Streams Datasource
You can import real-time data from external sources and stream it to Amorphic with Stream Datasource
, Amorphic uses Kinesis Stream to collect and process large streams of data in real-time. Further, you can also use it for ETL/Analytics.
To utilize the stream of data you need to create Dataflow
that will deliver the data to datasets. A stream can provide one-to-many connections so you can share that data with multiple dataflows. You can also perform Data transformation
before you stream the data to datasets.
Kinesis Streams
- To use the data stream, create "Dataflow" to transfer data into datasets. A stream can connect to multiple dataflows and data can be transformed before streaming.

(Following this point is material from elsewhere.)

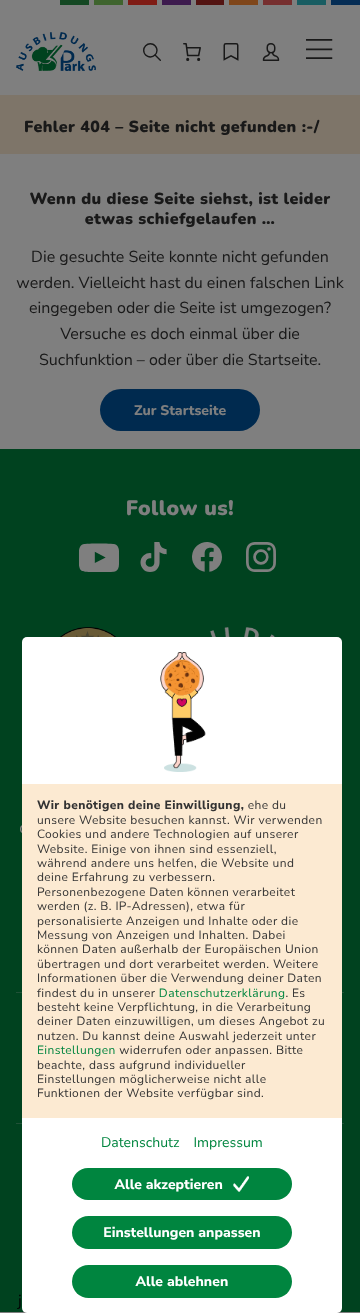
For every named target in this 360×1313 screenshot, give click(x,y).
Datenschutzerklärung (222, 994)
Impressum (227, 1142)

- To create a Kinesis data stream in Amorphic, use the '+' icon in the Datasource section. The table below shows the required fields for stream datasource creation:
Attribute | Description |
---|---|
Datasource Name | Name for the datasource. |
Datasource Type | Only Kinesis is supported. |
Stream Mode (Optional) | Type of stream, e.g. On-Demand or Provisioned. Default is Provisioned. |
Data Retention Period (Hrs) | Time period for which the data stream retains data records. |
Shard Count | Number of shards for the stream. Each shard ingests up to 1 MiB/second and 1000 records/second. |
- After creating a stream datasource, Amorphic provides AWS access keys to push data to the stream. Refer to the AWS documentation for different ways to push data.
- To update a stream datasource, use the edit option on the details page. Only metadata and configuration can be updated.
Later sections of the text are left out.